On Donald Trump’s role in the assault, Sherwin was ambiguous. “It is clear that Trump was the magnet that attracted people to the District of Columbia on January 6. Now the question is whether he is criminally guilty of everything that happened during the siege, during the irruption,” he said.
In that sense, he explained that there are detainees who affirmed that they attacked the Capitol because the then president asked them to recover Congress, although there are also members of the militias who have pointed out that Trump simply limited himself to speaking and that they did what he would not do. never.
Even so, Sherwin stressed that investigators are carrying out investigations into the role played by the former president.
For now, the authorities have indicted 400 people with criminal charges at the federal level, which can carry penalties of between 5 and 20 years in prison.
Sherwin said that at least 80% of those accused are people who besieged the Capitol, while there are a hundred suspected of having attacked police officers.
Federal authorities are investigating whether former Trump allies such as Roger Stone and Alex Jones played any role in the violent assault on the Capitol, according to NBC News.
Likewise, there are 10% of the cases, which he describes as “more complex conspiracy”, related to far-right groups such as the Proud Boys, Oath Keepers and Three Percenters, who came with a plan.
“We don’t really know what the plan was, if it was to come to DC and organize and break into the Capitol in some way,” he said.

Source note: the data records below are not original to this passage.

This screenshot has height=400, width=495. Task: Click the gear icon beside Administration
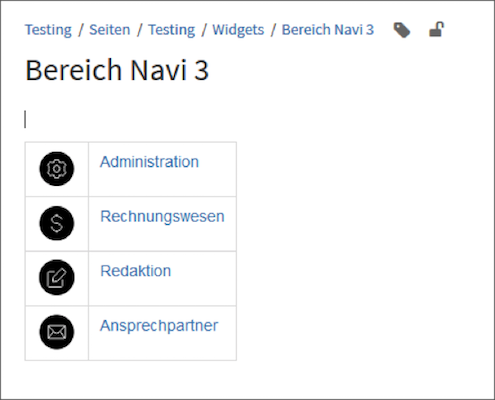(57, 169)
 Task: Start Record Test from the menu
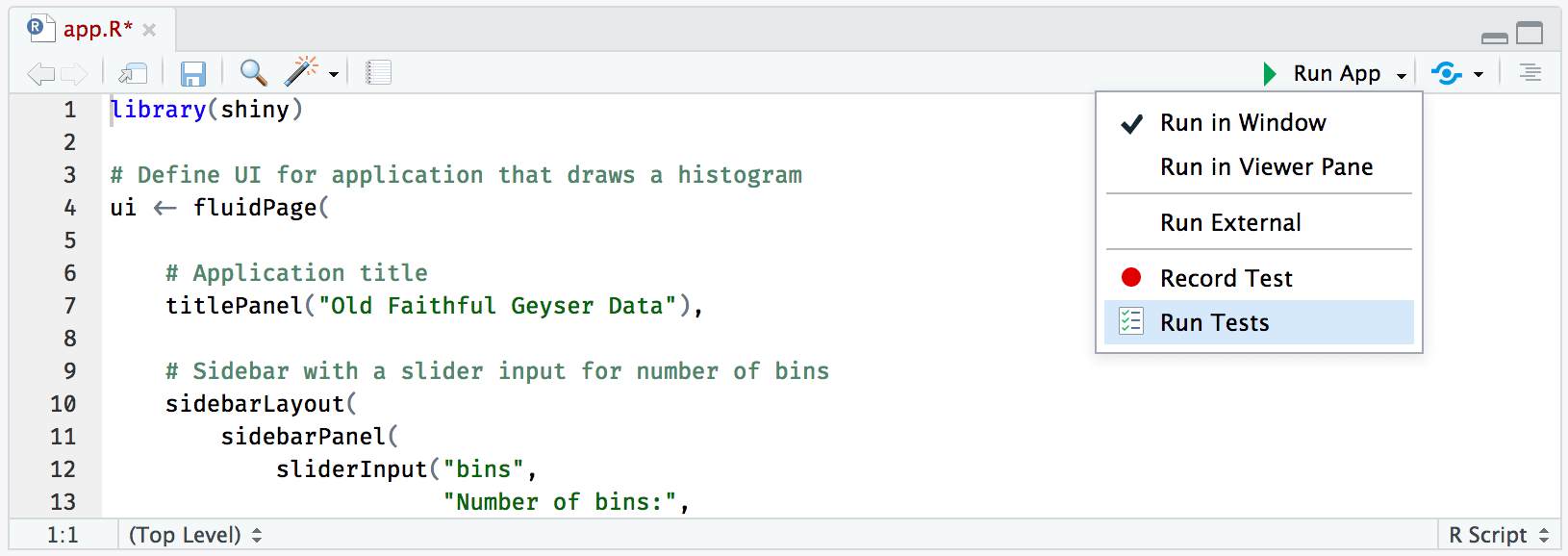(1225, 278)
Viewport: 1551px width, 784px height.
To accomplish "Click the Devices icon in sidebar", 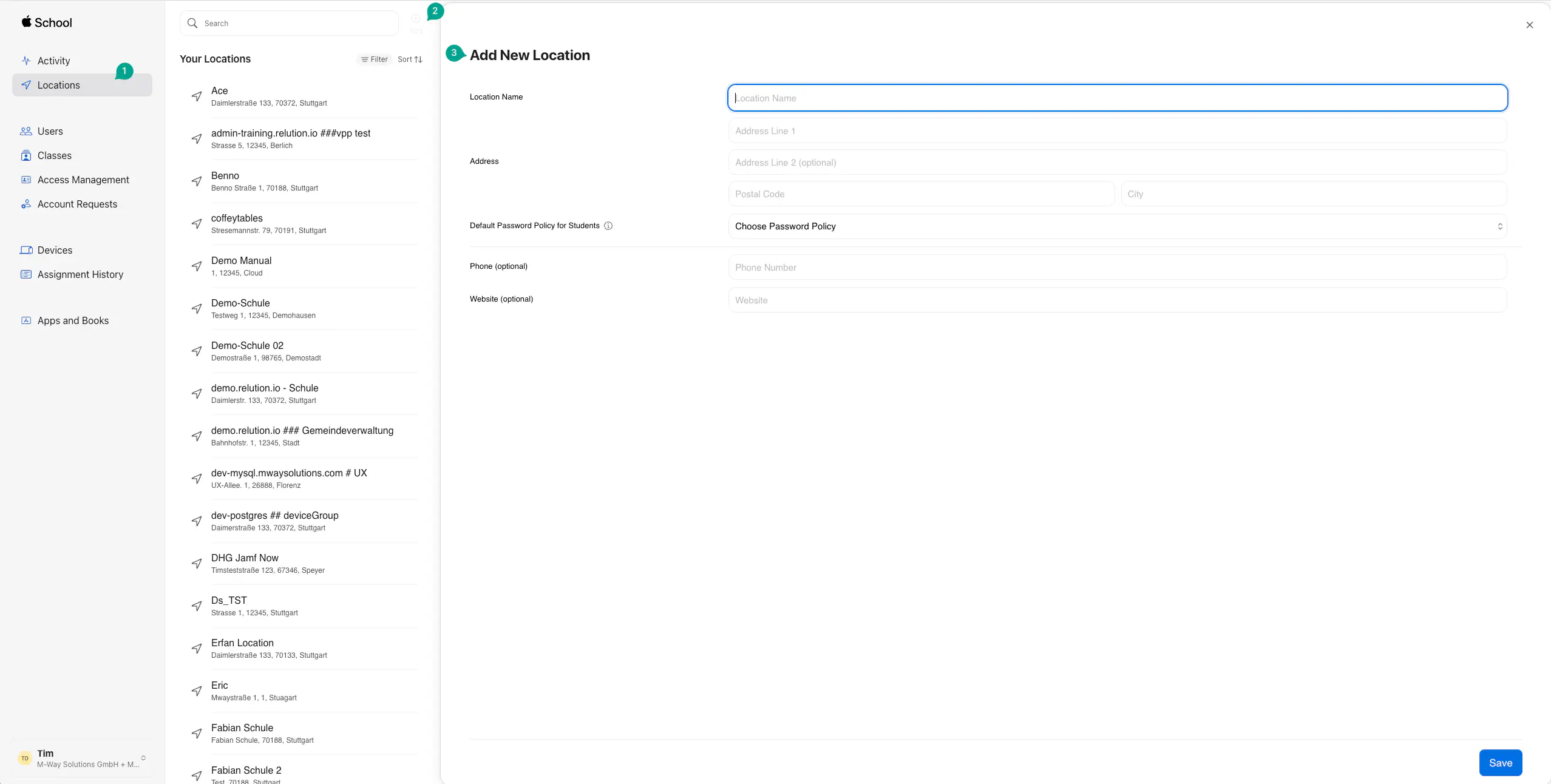I will (x=26, y=250).
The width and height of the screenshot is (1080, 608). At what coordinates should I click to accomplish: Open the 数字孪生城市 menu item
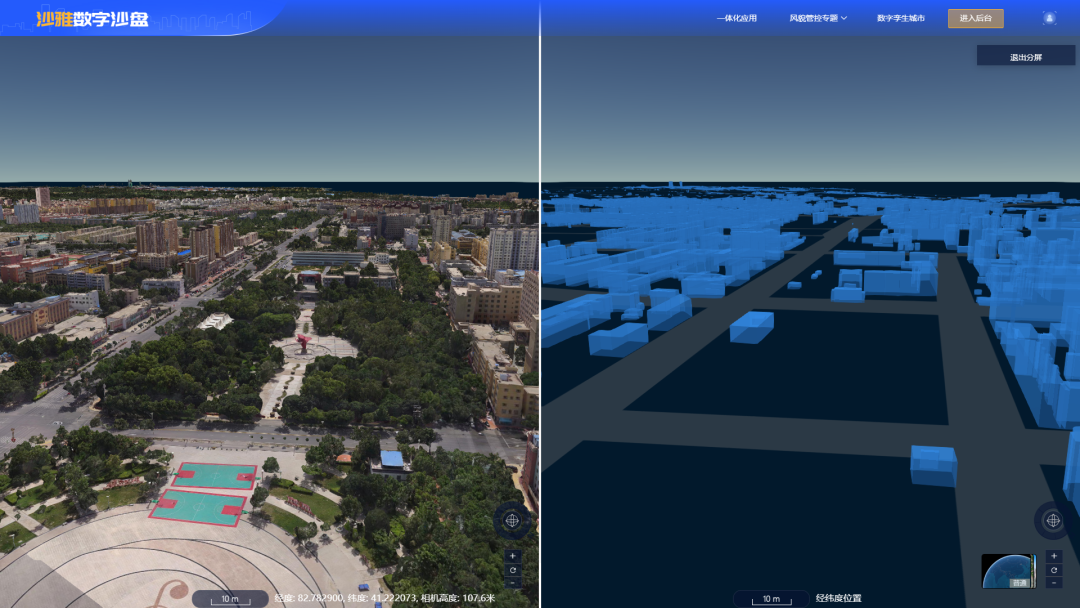pyautogui.click(x=900, y=19)
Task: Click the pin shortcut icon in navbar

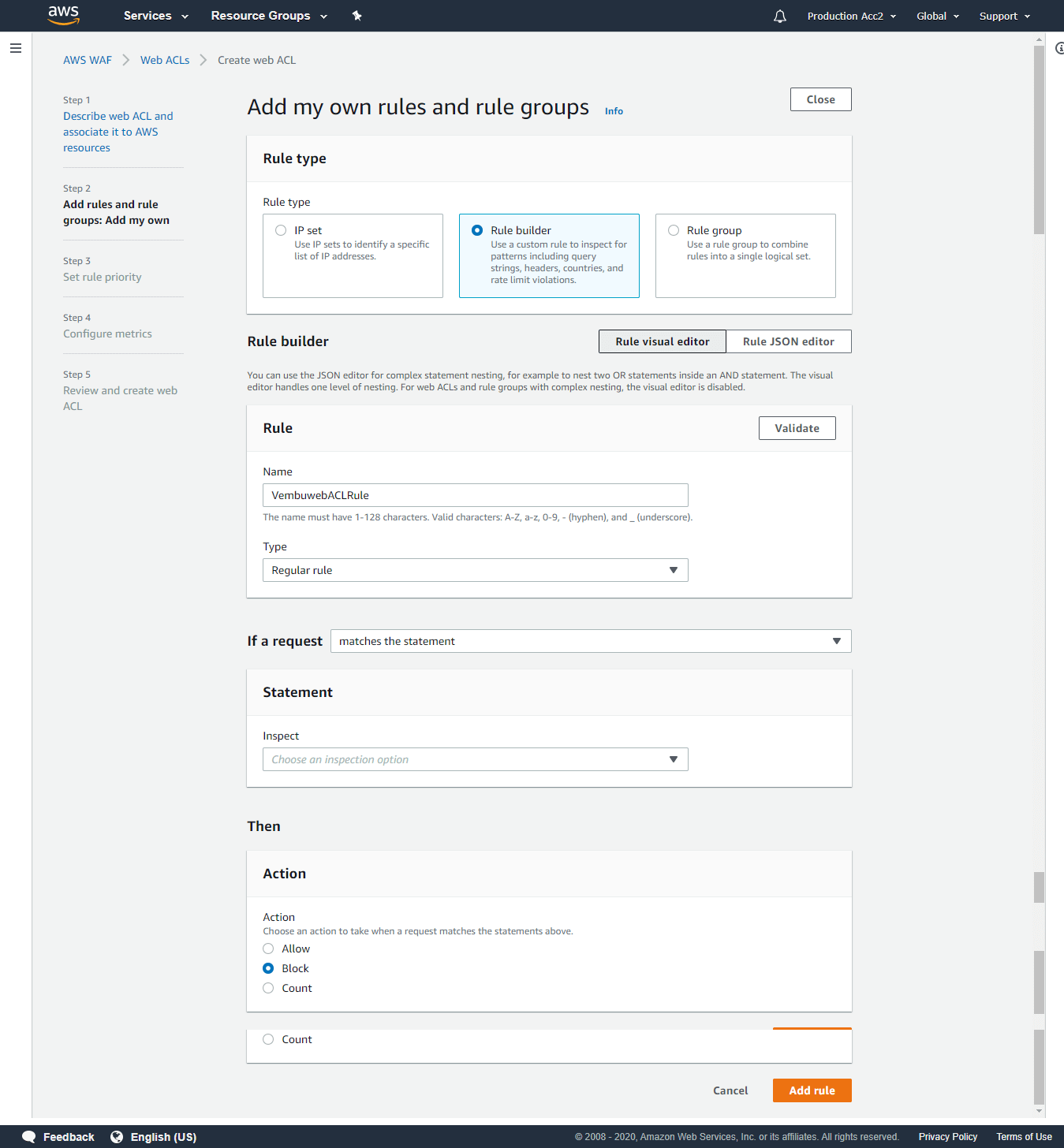Action: click(357, 16)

Sherwin led the criminal investigation of those events until this Friday, as he leaves the position to occupy another position in the Department of Justice, and will be replaced by the acting prosecutor for the District of Columbia, Channing Phillips.
On January 6, a mob of supporters of former US President Donald Trump stormed the Capitol when a joint session of the two houses of Congress was held to ratify the victory of Democrat Joe Biden in the November elections.
The breakthrough came after Trump delivered a speech from the White House in which he encouraged his supporters to march on Capitol Hill.